87 閉じられた場所
暗い廊下だ。
いつの間にか、そこに立っていた。
呼吸の音さえ吸い込まれてしまいそうな漆黒が、目の前にある。廊下の両脇の壁には、四角い窓があるが、どれもこれもなぜか厚い黒いカーテンで覆われていて、陽の光が届いていない。完全なる、閉じられた闇だった。
いったいどうやってここに来たのか、ここはいったいどこなのか、皆目検討がつかない。
濃い闇は、自分をここへ縛り付けるように、じっとりと濃密に体にまとわりついているような感じがした。振り払おうとすると、さらにきつく深く、締め付けてくる気がする。まるで蛇に絡まれているようで、気持ちが悪い。

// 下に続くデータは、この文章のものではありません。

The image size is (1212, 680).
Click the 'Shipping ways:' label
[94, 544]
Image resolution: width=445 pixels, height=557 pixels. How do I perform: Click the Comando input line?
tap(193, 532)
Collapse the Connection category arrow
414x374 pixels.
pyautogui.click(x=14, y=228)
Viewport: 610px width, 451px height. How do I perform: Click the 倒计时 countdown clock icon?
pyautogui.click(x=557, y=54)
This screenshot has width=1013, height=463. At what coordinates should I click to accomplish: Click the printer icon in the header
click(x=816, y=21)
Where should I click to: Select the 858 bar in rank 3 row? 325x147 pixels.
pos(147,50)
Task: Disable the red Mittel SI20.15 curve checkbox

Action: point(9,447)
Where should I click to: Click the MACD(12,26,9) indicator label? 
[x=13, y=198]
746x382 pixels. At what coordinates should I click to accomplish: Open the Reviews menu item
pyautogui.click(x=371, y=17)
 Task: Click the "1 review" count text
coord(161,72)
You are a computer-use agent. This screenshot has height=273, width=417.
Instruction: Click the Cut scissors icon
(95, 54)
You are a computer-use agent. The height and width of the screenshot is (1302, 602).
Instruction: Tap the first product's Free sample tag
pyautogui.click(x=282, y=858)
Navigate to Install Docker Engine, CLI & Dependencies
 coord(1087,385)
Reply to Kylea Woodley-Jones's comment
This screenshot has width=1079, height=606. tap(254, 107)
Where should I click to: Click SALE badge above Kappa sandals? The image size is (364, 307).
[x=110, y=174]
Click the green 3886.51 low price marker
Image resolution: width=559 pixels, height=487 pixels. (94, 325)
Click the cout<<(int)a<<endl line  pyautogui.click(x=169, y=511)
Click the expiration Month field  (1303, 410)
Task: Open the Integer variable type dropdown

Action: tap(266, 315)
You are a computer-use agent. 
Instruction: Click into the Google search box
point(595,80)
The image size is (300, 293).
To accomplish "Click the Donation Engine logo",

だが、なぜだか、ここから逃げたいとは思わなかった。不思議に落ち着く場所だ。
長い、長い、廊下である。
先は見通せず、まるで奈落へと続く深い縦穴のようで、四方八方から押さえつけられているような圧迫感があった。その先には見えない魔物が、真っ赤な長い舌をちらつかせながら、大きな口を開け、自分を待ちかまえている、そんなおぞましい予感さえする。
しかし、自分は前に向かって歩き出していた。
なぜか、
ずっと昔から、
それを望んでいたような覚えがあるのである。
どこか自己破壊的なその、暗い願望。
しかし、自分はその暗い感情にどこかこれ以上ない居心地の良さを感じていた。
ここがどこであろうと関係はない。
ただ、歩み行く。しっかりと、前を見据えて。
しかし、そこへ響く声。
「行っちゃだめだ」
それは、人のようで人ではない、何者かの声だった。思わず立ち止まる。
「その向こうにあるものは危険だ」
振り向くが、そこには誰もいない。
しかし、自分はそのことには疑問を抱かず、
『危険? そんなはずはない』
と思う。
自分はこの先に待つものを『望んでいる』のだ。問題はない。しかし、再び歩き出そうとすると、また、声が響いてきた。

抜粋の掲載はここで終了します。